People's Deputy of Ukraine
- In office 12 December 2012 – 27 November 2014
- Preceded by: Position established (2012); Vasyl Yanitskyi (2014);
- Constituency: Rivne Oblast, No. 155 (2012–2014);

Personal details
- Born: 5 August 1952 Povchyne, Zhytomyr Oblast, Ukrainian SSR, USSR
- Died: 22 December 2024 (aged 72) Rivne, Ukraine
- Political party: Party of Regions
- Alma mater: Ukrainian Agricultural Academy

= Mykola Soroka =

Ukrainian engineer and politician (1952–2024)

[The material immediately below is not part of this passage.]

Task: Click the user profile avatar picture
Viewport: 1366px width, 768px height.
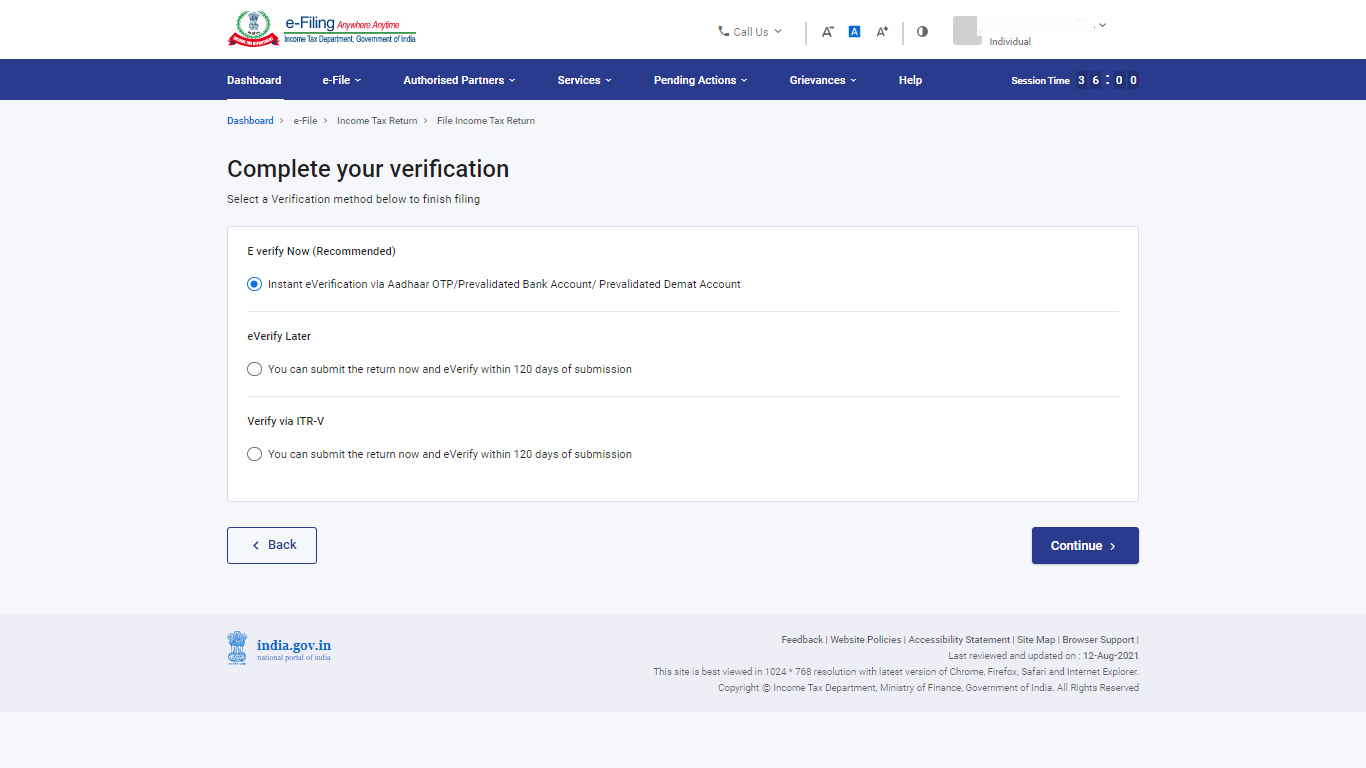Action: tap(967, 30)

Mykola Soroka (Микола Петрович Сорока; 5 August 1952 – 22 December 2024) was a Ukrainian mechanical engineer and politician who served as a governor of Rivne Oblast from 1997 to 2005 and a People's Deputy of Ukraine from 2012 to 2014.

==Life and career==
Mykola Soroka was born in the village of Povchyne of Zhytomyr Oblast. In 1974, he graduated from the Ukrainian Agricultural Academy with a degree in "agricultural mechanical engineer". He worked as an engineer in various positions. He served as a governor of Rivne Oblast from February 1997 to January 2005. In 2012, he became the president of the National University of Water Management and Environmental Management and was elected as a People's Deputy of Ukraine from the "Party of Regions" in the 155th district.